◆ Exercise aim:
Reproduce the material verbatim, starting at the line that contains "Click the star rating icons" and ending after the line that contains "pyautogui.click(x=171, y=346)".

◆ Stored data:
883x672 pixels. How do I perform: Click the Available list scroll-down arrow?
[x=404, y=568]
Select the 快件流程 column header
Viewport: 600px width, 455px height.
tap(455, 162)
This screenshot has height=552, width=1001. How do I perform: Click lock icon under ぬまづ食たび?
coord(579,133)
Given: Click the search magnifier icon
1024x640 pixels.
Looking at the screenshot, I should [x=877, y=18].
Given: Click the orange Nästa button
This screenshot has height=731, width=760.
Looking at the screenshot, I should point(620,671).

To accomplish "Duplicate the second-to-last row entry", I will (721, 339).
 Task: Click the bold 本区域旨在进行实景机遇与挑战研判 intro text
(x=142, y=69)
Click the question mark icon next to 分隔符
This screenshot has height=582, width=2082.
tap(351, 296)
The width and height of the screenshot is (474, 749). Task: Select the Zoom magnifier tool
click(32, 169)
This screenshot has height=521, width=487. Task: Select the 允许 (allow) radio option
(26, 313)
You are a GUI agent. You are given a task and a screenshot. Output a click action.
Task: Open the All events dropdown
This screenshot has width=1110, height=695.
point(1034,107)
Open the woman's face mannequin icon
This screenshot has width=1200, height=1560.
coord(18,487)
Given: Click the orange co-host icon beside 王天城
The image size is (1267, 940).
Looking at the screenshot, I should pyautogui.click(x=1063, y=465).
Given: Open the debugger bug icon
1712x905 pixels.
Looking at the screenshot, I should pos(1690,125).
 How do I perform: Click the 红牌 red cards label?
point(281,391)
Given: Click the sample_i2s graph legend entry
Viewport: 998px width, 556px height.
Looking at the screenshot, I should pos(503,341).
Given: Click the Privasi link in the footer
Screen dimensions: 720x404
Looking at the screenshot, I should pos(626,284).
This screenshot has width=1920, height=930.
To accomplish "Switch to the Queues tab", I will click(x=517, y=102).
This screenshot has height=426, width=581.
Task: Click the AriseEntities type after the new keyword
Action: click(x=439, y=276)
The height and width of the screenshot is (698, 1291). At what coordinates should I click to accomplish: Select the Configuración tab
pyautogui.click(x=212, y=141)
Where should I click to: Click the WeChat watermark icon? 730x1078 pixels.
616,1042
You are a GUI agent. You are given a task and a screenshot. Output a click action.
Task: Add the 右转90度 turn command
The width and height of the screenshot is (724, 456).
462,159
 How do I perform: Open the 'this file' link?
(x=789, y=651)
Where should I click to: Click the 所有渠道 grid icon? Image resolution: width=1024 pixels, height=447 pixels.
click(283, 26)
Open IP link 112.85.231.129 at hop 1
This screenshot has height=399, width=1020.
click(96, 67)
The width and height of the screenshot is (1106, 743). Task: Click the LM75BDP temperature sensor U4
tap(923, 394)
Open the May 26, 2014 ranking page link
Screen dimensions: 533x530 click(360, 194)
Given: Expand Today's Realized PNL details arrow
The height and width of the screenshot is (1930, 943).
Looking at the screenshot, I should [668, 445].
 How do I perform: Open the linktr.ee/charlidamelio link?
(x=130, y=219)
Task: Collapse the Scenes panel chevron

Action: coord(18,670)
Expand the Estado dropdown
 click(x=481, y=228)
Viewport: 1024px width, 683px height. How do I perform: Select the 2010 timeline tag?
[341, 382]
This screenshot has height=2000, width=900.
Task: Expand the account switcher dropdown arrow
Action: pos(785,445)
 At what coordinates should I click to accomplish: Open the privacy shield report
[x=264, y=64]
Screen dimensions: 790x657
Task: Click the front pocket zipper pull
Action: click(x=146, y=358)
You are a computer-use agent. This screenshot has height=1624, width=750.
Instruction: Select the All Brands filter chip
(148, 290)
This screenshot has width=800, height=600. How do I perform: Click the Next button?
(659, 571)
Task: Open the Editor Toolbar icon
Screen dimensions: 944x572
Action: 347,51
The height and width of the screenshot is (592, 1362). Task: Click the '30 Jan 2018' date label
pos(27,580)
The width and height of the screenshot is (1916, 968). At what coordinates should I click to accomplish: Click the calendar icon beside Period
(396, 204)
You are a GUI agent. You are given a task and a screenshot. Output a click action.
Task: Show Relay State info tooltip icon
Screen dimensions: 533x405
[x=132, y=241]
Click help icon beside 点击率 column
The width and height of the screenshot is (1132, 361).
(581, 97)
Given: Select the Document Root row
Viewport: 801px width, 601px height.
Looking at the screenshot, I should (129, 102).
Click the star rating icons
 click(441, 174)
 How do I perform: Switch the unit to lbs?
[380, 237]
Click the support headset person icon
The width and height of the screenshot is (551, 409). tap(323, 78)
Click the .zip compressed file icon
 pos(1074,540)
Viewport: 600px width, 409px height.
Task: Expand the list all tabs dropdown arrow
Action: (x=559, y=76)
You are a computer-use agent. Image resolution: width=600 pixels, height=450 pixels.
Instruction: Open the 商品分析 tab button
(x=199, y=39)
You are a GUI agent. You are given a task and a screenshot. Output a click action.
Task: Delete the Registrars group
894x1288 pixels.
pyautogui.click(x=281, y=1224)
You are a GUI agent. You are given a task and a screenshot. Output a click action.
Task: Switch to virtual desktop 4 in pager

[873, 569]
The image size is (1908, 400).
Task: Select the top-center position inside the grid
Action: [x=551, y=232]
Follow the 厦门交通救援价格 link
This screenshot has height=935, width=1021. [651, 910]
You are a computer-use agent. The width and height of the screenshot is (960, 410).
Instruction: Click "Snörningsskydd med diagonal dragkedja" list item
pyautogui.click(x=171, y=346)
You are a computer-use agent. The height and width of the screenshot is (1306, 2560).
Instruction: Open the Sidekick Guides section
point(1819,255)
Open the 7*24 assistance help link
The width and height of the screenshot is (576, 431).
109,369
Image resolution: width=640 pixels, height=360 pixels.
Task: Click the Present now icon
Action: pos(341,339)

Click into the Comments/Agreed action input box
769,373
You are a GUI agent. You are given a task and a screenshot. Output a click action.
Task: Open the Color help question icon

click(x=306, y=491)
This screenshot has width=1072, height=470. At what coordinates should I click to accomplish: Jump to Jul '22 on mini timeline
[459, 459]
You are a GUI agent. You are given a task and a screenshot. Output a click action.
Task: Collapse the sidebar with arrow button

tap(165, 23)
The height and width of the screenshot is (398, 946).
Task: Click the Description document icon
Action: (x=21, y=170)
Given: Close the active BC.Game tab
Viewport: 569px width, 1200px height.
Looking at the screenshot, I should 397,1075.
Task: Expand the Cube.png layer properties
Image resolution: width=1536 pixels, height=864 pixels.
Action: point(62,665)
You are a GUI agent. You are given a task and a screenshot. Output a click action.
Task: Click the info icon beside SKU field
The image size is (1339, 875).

◆ Solution for this task:
Click the star rating icons
 click(441, 174)
 How do I perform: Switch the unit to lbs?
[380, 237]
Click the support headset person icon
The width and height of the screenshot is (551, 409). tap(323, 78)
Click the .zip compressed file icon
 pos(1074,540)
Viewport: 600px width, 409px height.
Task: Expand the list all tabs dropdown arrow
Action: (x=559, y=76)
You are a computer-use agent. Image resolution: width=600 pixels, height=450 pixels.
Instruction: Open the 商品分析 tab button
(x=199, y=39)
You are a GUI agent. You are given a task and a screenshot. Output a click action.
Task: Delete the Registrars group
894x1288 pixels.
pyautogui.click(x=281, y=1224)
You are a GUI agent. You are given a task and a screenshot. Output a click action.
Task: Switch to virtual desktop 4 in pager

[873, 569]
The image size is (1908, 400).
Task: Select the top-center position inside the grid
Action: [x=551, y=232]
Follow the 厦门交通救援价格 link
This screenshot has height=935, width=1021. [651, 910]
You are a computer-use agent. The width and height of the screenshot is (960, 410).
Instruction: Click "Snörningsskydd med diagonal dragkedja" list item
pyautogui.click(x=171, y=346)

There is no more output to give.